Autant de faits qui, selon beaucoup, ont installé un ras-le-bol dans la population que l’incident avec le leader du Pastef a fait exploser.

Contrairement à la ‘’précipitation notée’’ entre février et mars derniers, l’affaire Barthélémy Dias remonte à fin 2011. Armé, le maire de Mermoz-Sacré-Cœur avait ouvert le feu en direction de quelques nervis du Parti démocratique sénégalais (PDS) qui encerclaient la mairie. L’un des assaillants avait été retrouvé mort sans qu’il soit possible d’affirmer qu’il ait été l’auteur du coup de feu mortel. L’épisode lui avait valu une condamnation, en 2017, à deux ans de prison, dont six mois ferme, pour coups et blessures volontaires et détention illégale d’arme – une peine alors couverte par sa détention provisoire en 2012.

Toutefois, il avait interjeté appel de cette décision, et depuis juillet dernier, son audition était prévue pour le 10 novembre 2021.

Cette date peut ne pas être fortuite, comme l’affirme la coalition Yewwi Askan Wi. C’est le 10 mai 2021 qu’un communiqué du ministre de l'Intérieur a précisé que, ‘’conformément aux dispositions de l'article 1er de la loi n°2021-24 du 12 avril 2021 portant report des élections territoriales, le président de la République, Macky Sall a, par décret nº 2021 - 562 du 10 mai 2021, fixé la date du prochain scrutin pour le renouvellement général du mandat des conseillers départementaux et municipaux au dimanche 23 janvier 2022’’.

Notifiée en juillet 2021 de sa date de passage devant le juge, Barthélémy Dias et ses conseils savaient également à quoi s’attendre, si le maire de Mermoz Sacré-Cœur devait être candidat à toute élection. Pourquoi alors attendre maintenant pour alerter sur une volonté de l’empêcher de se présenter ?

Elections locales, une affaire de politiciens

Pris en compte, tous ces éléments suffiront-ils à mobiliser la jeunesse autour du candidat à la ville de Dakar de Yewwi Askan Wi ? Malgré la tension actuelle, les élections départementales et municipales restent, pour beaucoup de Sénégalais, une affaire de politiciens. La participation, en 2014, tournait autour de 37 % de l’électorat. Même si l’arrivée de nouvelles têtes dans l’opposition et leur participation inédite à ce genre de scrutin pourrait changer la donne.
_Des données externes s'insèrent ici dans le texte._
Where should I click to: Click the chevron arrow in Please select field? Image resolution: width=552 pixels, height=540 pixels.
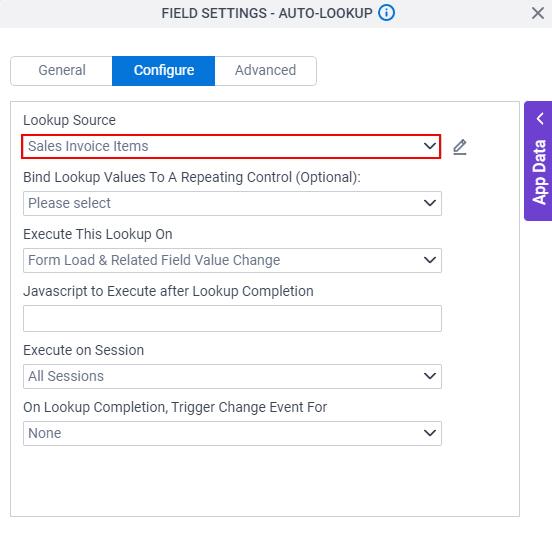(x=430, y=203)
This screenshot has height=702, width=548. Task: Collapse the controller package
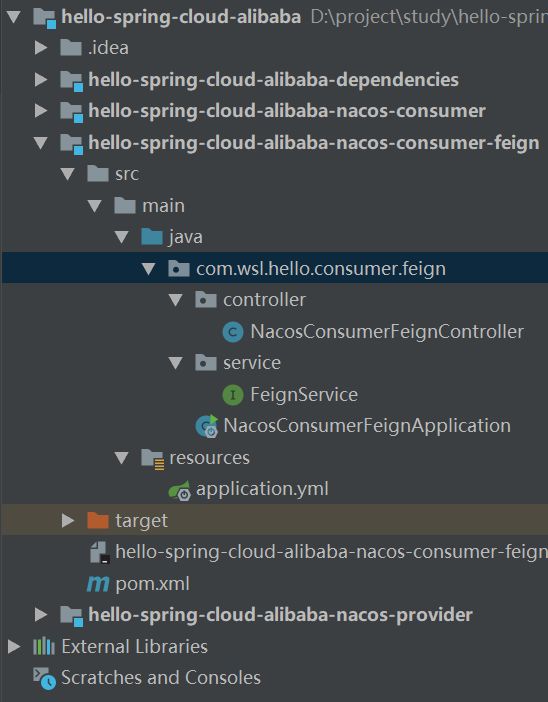176,300
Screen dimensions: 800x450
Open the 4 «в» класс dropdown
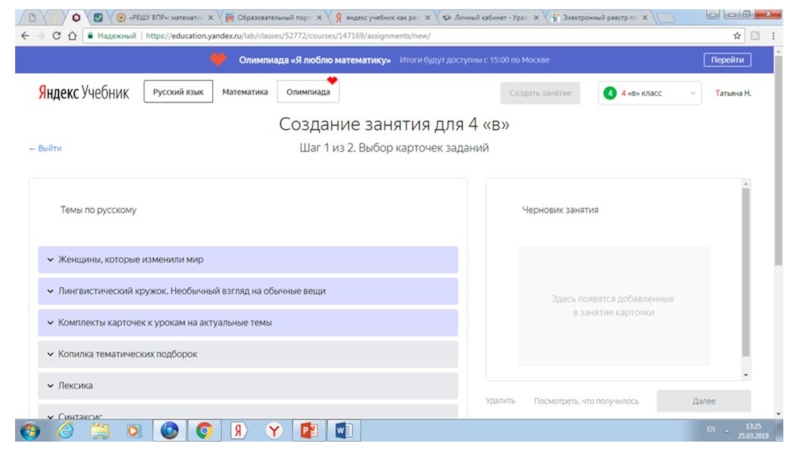(x=650, y=93)
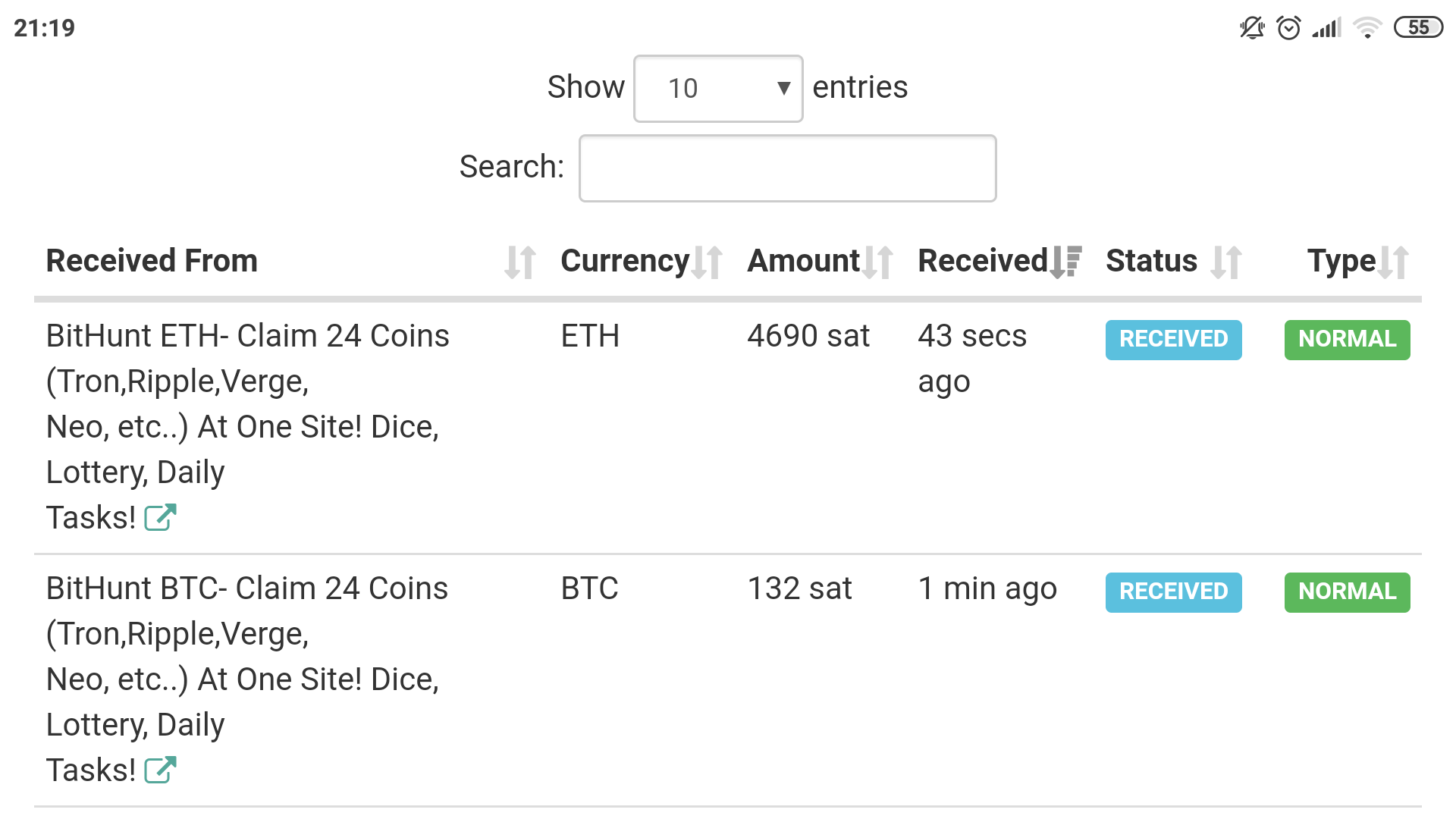Click the NORMAL badge in BTC row
This screenshot has width=1456, height=819.
coord(1347,592)
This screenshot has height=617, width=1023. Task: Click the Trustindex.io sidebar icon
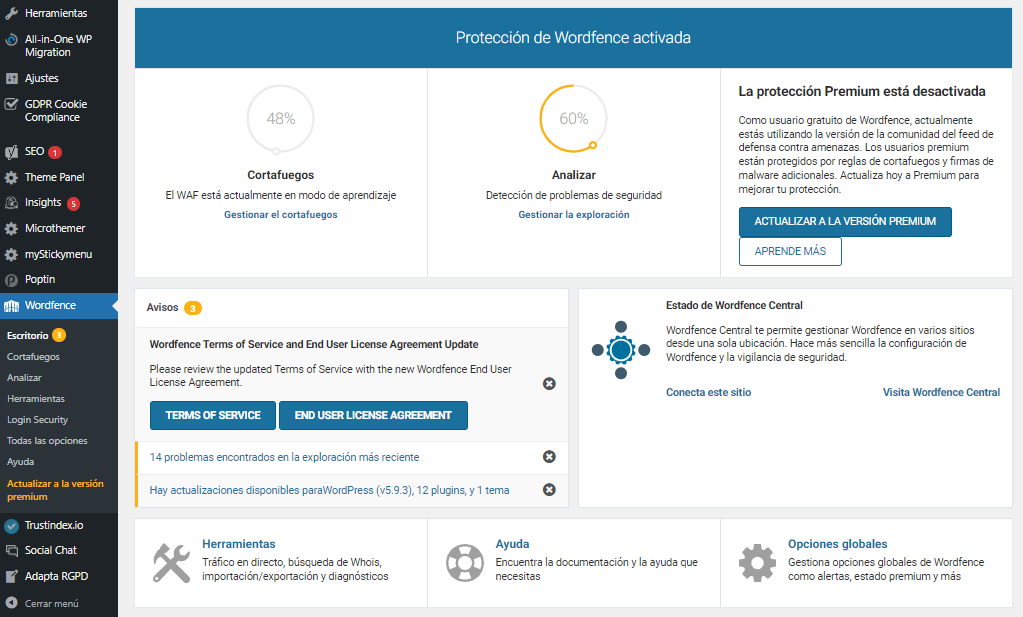(9, 525)
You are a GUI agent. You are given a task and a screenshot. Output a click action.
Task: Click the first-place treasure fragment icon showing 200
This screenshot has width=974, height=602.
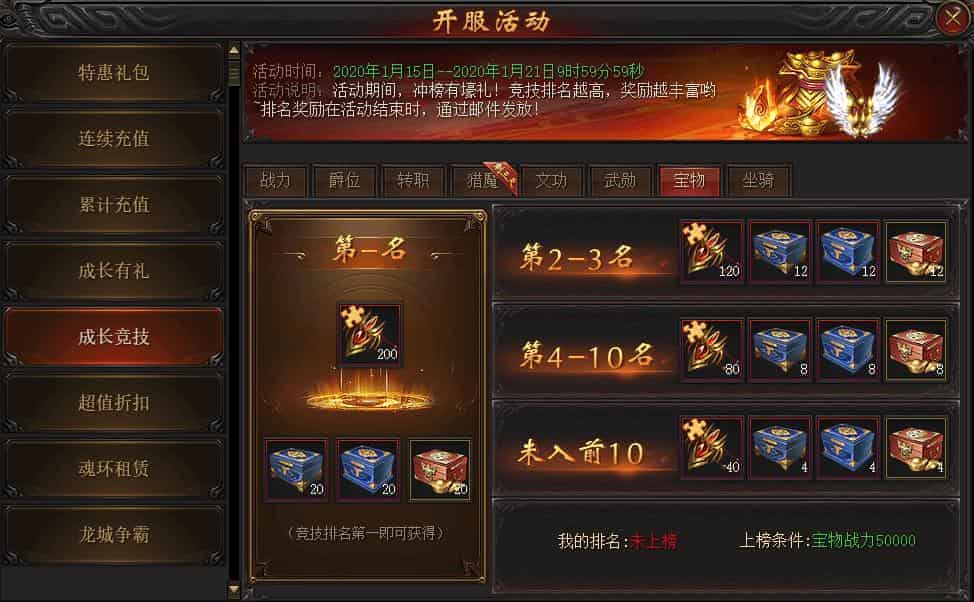click(370, 335)
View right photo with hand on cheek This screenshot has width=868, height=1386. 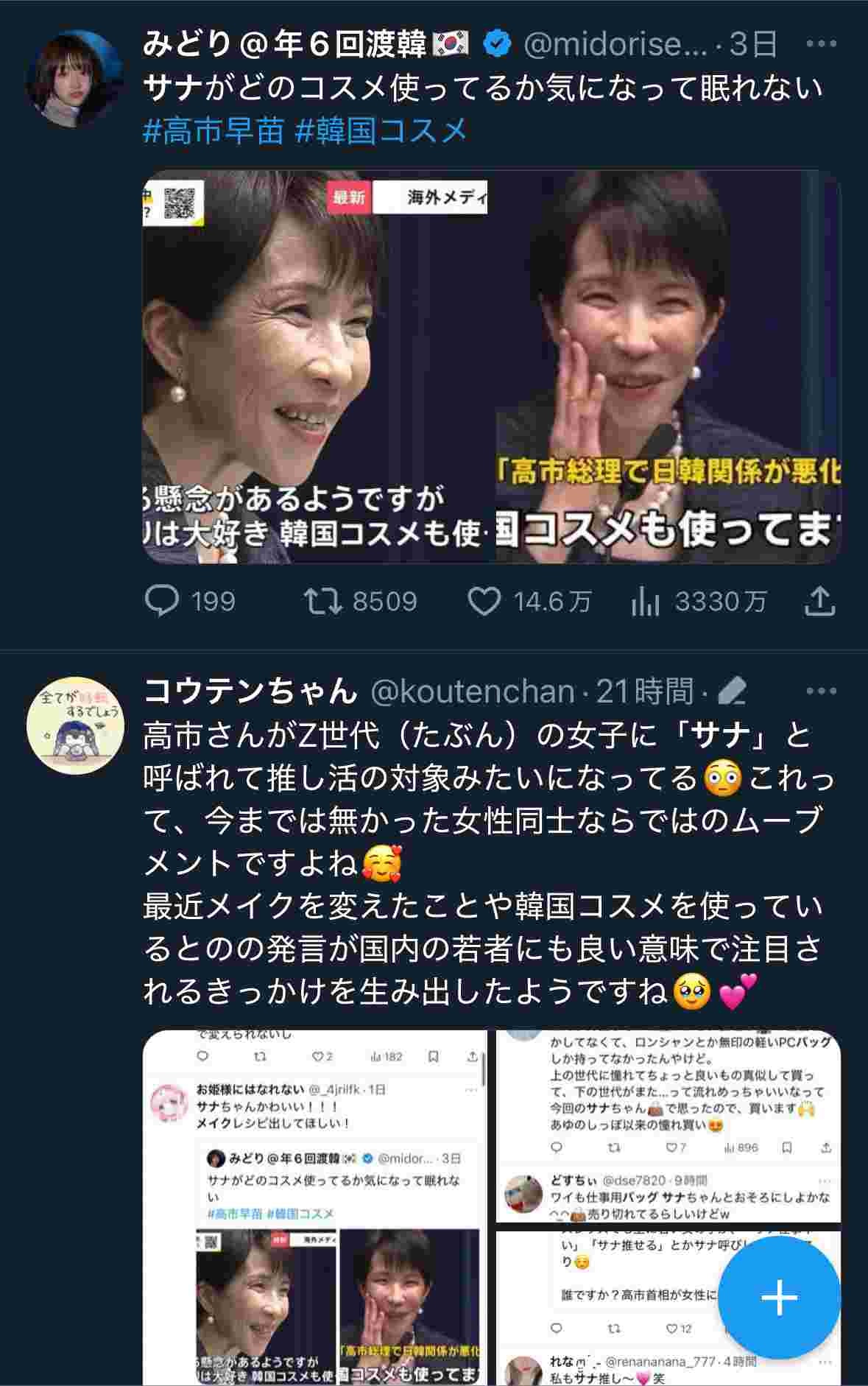[x=668, y=367]
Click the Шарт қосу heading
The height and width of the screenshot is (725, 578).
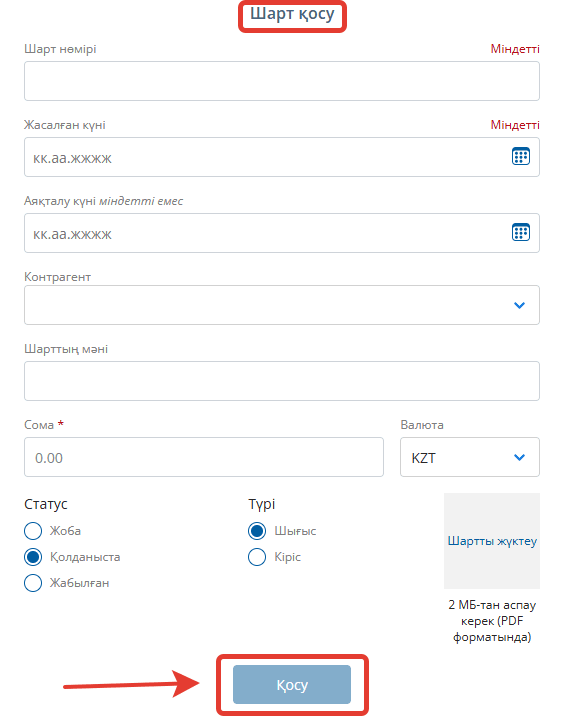click(292, 14)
Depuis cet épisode, l’on note de plus en plus de discours va-t-en-guerre. Du côté de l’opposition comme dans le camp au pouvoir. Si l’on appelle à la mobilisation devant le tribunal de Dakar et à la résistance à Yewwi, au niveau de la coalition Benno Bokk Yaakaar l’on appelle les forces de l’ordre à la fermeté. D’autant plus qu’à plusieurs reprises, des autorités publiques ont répété que ce qui s’est passé en mars dernier ne se reproduira pas. A commencer par le président de la République.

Egalement, à moins de trois mois de la tenue des élections locales de janvier 2022, la violence s’est déjà invitée dans le processus électoral. Le dernier cas concerne un affrontement entre les forces de l’ordre et les partisans du député Moustapha Guirassy dont la liste pour le compte de Yewwi Askan Wi a été refusée par le préfet de Kédougou. Lundi, il y a eu des affrontements entre les militants de YAW et les forces de l’ordre. Hier, les violences ont repris dans l’après-midi, toujours entre les mêmes protagonistes. Les opposants s’insurgent contre le rejet de la déclaration de candidature de la coalition, pour non-respect du nombre de candidats suppléants sur la proportionnelle.

Ainsi, au moment où la violence prend ses aises, les acteurs politiques soufflent sur les braises, tandis qu’aucune voix ne s’élève pour appeler à la raison et éviter une escalade préjudiciable aux populations et à la démocratie.